**Task material**.

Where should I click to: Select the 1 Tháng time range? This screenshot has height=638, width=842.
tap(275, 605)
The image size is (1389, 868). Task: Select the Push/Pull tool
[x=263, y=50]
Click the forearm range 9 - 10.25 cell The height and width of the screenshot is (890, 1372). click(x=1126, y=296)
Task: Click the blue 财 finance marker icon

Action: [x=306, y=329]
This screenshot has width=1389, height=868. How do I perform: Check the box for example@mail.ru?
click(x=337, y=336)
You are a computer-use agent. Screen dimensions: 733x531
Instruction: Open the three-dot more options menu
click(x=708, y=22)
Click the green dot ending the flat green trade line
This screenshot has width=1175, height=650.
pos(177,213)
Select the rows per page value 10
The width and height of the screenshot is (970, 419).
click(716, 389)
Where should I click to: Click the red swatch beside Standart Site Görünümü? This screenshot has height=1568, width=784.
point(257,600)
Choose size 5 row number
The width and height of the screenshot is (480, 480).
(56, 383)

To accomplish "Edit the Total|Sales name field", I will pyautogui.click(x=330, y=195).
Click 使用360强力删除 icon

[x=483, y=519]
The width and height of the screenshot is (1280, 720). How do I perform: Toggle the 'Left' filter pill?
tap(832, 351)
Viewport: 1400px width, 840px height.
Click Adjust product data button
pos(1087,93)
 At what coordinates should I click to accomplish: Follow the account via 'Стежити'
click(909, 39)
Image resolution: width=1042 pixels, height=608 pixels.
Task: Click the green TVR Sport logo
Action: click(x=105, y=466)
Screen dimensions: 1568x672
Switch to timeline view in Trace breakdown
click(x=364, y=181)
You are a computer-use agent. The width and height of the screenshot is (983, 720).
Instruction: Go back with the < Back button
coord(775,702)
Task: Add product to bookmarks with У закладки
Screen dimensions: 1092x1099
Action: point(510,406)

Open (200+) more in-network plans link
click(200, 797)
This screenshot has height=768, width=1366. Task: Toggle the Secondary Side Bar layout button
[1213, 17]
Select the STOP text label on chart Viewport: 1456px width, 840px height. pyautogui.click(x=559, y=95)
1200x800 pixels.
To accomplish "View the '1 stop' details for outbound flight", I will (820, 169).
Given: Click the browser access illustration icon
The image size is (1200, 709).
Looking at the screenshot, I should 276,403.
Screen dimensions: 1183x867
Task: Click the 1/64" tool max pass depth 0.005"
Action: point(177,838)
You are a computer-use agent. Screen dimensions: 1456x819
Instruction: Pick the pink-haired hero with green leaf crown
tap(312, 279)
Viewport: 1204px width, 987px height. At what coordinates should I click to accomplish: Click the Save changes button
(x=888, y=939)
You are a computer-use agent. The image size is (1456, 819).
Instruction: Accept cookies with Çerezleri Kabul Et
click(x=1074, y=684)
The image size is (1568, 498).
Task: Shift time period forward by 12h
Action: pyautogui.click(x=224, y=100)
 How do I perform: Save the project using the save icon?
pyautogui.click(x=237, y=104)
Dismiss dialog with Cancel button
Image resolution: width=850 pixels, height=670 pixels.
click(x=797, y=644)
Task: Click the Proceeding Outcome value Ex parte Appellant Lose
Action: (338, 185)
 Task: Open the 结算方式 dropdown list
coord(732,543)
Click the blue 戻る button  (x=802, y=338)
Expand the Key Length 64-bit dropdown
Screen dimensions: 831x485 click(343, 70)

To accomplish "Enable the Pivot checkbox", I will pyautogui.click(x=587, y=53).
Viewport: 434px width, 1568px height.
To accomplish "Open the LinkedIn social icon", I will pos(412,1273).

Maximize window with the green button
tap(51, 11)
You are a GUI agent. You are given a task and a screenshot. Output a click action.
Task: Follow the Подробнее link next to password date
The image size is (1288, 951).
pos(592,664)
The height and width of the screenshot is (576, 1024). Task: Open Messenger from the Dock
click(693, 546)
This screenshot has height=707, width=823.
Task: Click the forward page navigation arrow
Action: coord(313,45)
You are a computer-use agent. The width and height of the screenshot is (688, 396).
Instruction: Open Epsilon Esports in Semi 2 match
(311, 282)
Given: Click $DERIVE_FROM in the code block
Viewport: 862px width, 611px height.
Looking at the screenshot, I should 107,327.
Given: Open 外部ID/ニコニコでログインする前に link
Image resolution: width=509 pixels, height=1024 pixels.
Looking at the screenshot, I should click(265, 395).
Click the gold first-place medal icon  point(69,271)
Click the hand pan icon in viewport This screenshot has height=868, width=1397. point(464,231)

**Prompt**. Repeat, with no changes, each line from the one with "You are a computer-use agent. The image" to the end of the listing, including both ends and nothing else.

**Result**.
You are a computer-use agent. The image size is (1456, 819).
Instruction: Accept cookies with Çerezleri Kabul Et
click(x=1074, y=684)
The image size is (1568, 498).
Task: Shift time period forward by 12h
Action: pyautogui.click(x=224, y=100)
 How do I perform: Save the project using the save icon?
pyautogui.click(x=237, y=104)
Dismiss dialog with Cancel button
Image resolution: width=850 pixels, height=670 pixels.
click(x=797, y=644)
Task: Click the Proceeding Outcome value Ex parte Appellant Lose
Action: (338, 185)
 Task: Open the 结算方式 dropdown list
coord(732,543)
Click the blue 戻る button  (x=802, y=338)
Expand the Key Length 64-bit dropdown
Screen dimensions: 831x485 click(343, 70)

To accomplish "Enable the Pivot checkbox", I will pyautogui.click(x=587, y=53).
Viewport: 434px width, 1568px height.
To accomplish "Open the LinkedIn social icon", I will pos(412,1273).

Maximize window with the green button
tap(51, 11)
You are a GUI agent. You are given a task and a screenshot. Output a click action.
Task: Follow the Подробнее link next to password date
The image size is (1288, 951).
pos(592,664)
The height and width of the screenshot is (576, 1024). Task: Open Messenger from the Dock
click(693, 546)
This screenshot has height=707, width=823.
Task: Click the forward page navigation arrow
Action: coord(313,45)
You are a computer-use agent. The width and height of the screenshot is (688, 396).
Instruction: Open Epsilon Esports in Semi 2 match
(311, 282)
Given: Click $DERIVE_FROM in the code block
Viewport: 862px width, 611px height.
Looking at the screenshot, I should 107,327.
Given: Open 外部ID/ニコニコでログインする前に link
Image resolution: width=509 pixels, height=1024 pixels.
Looking at the screenshot, I should click(265, 395).
Click the gold first-place medal icon  point(69,271)
Click the hand pan icon in viewport This screenshot has height=868, width=1397. point(464,231)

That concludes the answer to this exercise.